Mobile network operator Safaricom has launched a 5G network in Kenya. This makes it the second country in Africa to roll out the technology to customers, according to GSMA, an organization representing mobile network operators worldwide. The company is trialling the technology in four towns, and expects to expand it to nine over the next year.
Safaricom CEO Peter Ndegwa described the launch last week as “a major milestone for the country.” The telco is implementing the project using technology from the Finnish company Nokia and the Chinese company Huawei.
GSMA defines the rollout of a commercial 5G network as one in which a customer can purchase a 5G subscription. MTN and Vodacom launched 5G in South Africa last year. Telecommunications companies in several other African countries are conducting trials for 5G, but they are not yet widely available for public use and thus not included in GSMA’s count.
While the new development makes Kenyans early adopters of 5G in Africa, questions remain over investor and market readiness for mass use of the technology across the continent. As a result, widespread adoption of 5G in the region, while a promising prospect, may be far-off.

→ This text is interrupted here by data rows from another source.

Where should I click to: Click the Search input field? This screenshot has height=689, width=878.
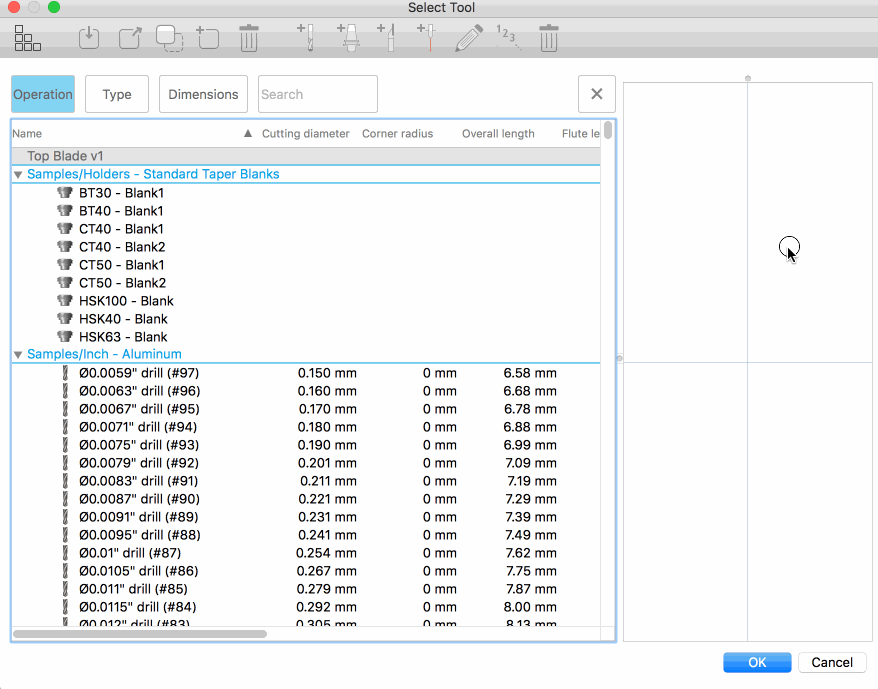tap(317, 94)
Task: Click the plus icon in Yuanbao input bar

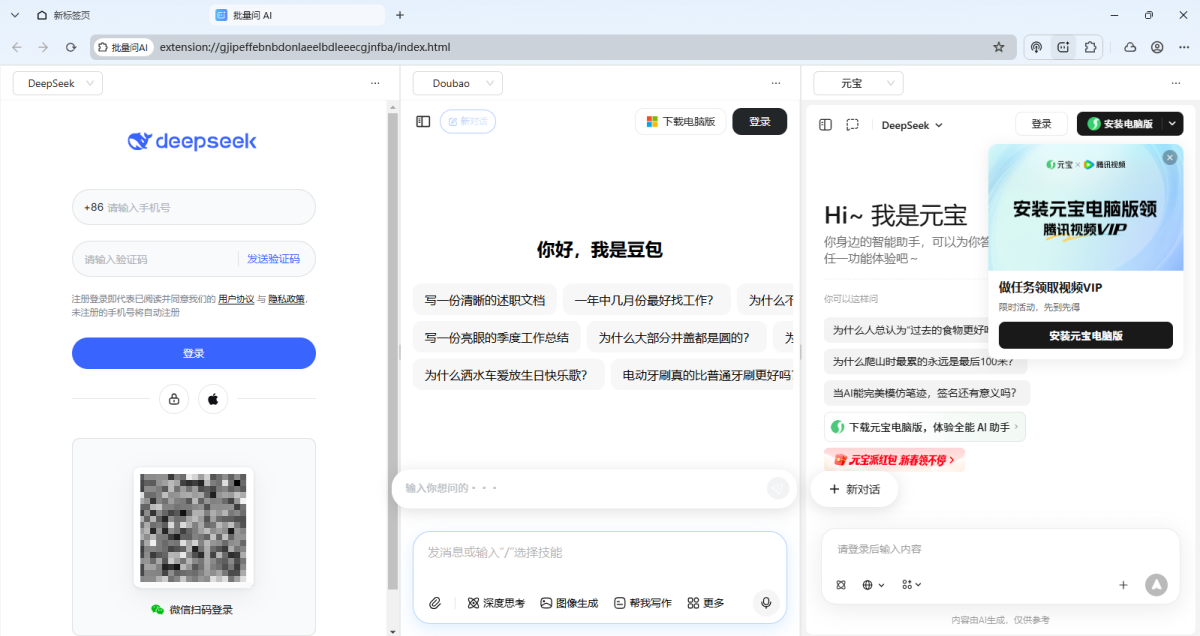Action: [1123, 585]
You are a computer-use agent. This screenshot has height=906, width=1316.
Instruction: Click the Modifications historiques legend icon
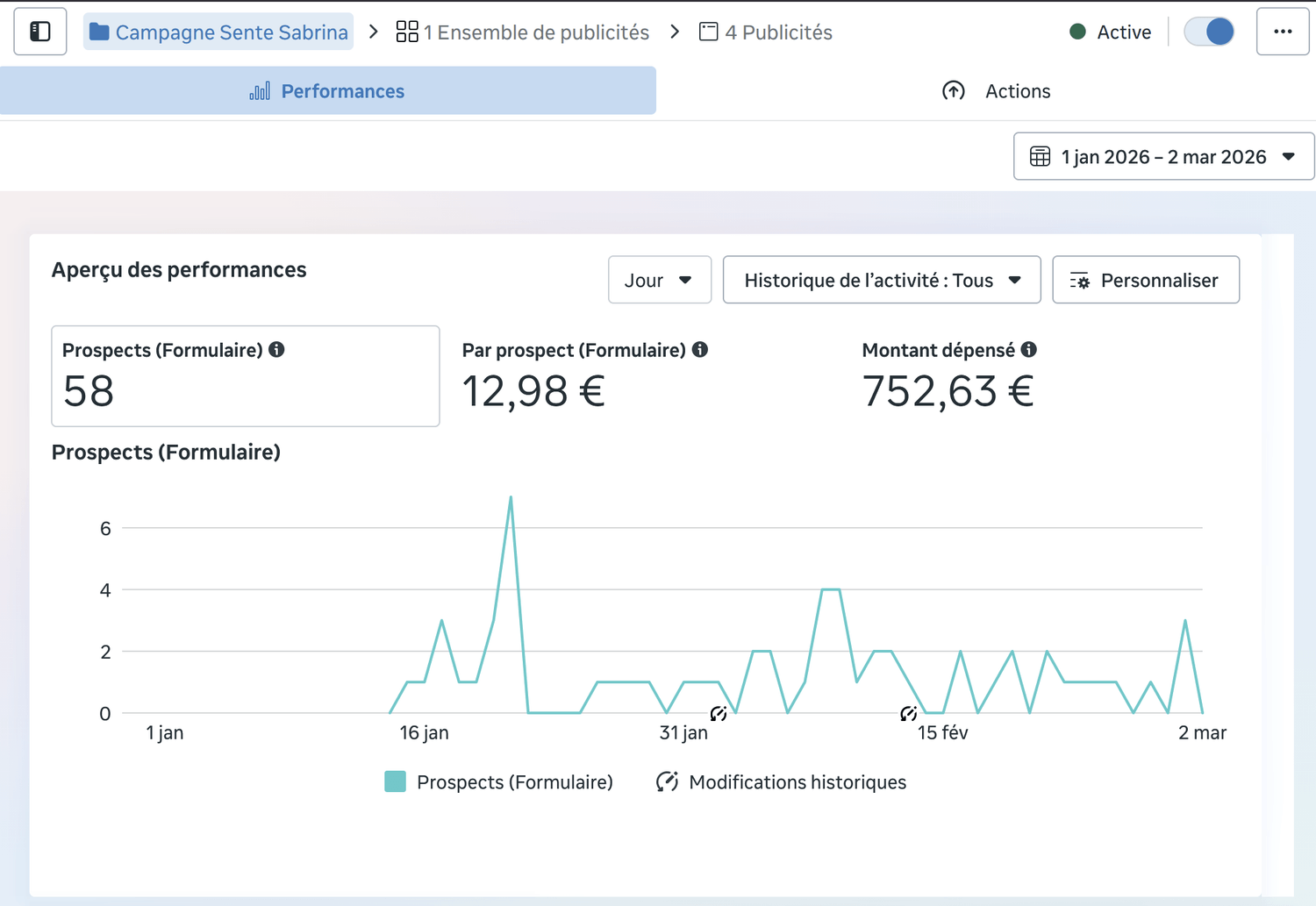click(x=667, y=781)
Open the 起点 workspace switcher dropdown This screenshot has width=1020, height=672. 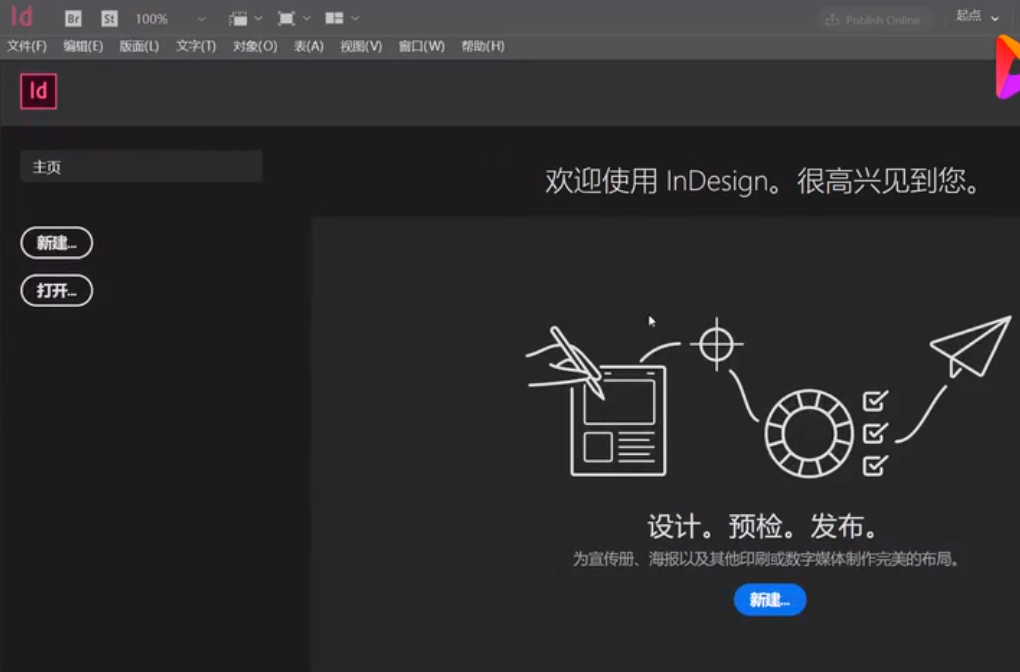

5G is the fifth generation technology standard for broadband cellular networks. It offers data speeds up to 100 times faster than 4G and lower latency (the delay before data transfer begins after an instruction for its transfer.). It can also support up to 1 million connected devices per square kilometer, compared to up to 100,000 for 4G.
Safaricom’s introduction of the technology in Kenya is “an important step in Africa’s 5G journey,” says Kenechi Okeleke, the lead author of a 2019 report on 5G in sub-Saharan Africa by GSMA . “This move will draw a lot of attention to the potential of 5G in the region and the benefits it can bring to society,” he tells Quartz.
The initial focus will be on how 5G will enhance broadband connectivity for Safaricom, says Okeleke, director at GSMA’s research arm, GSMA Intelligence. However, he adds, given the company’s track record in tech innovation, many observers will be on the lookout for potential new use cases that Safaricom could develop for Africa’s unique challenges and customer needs.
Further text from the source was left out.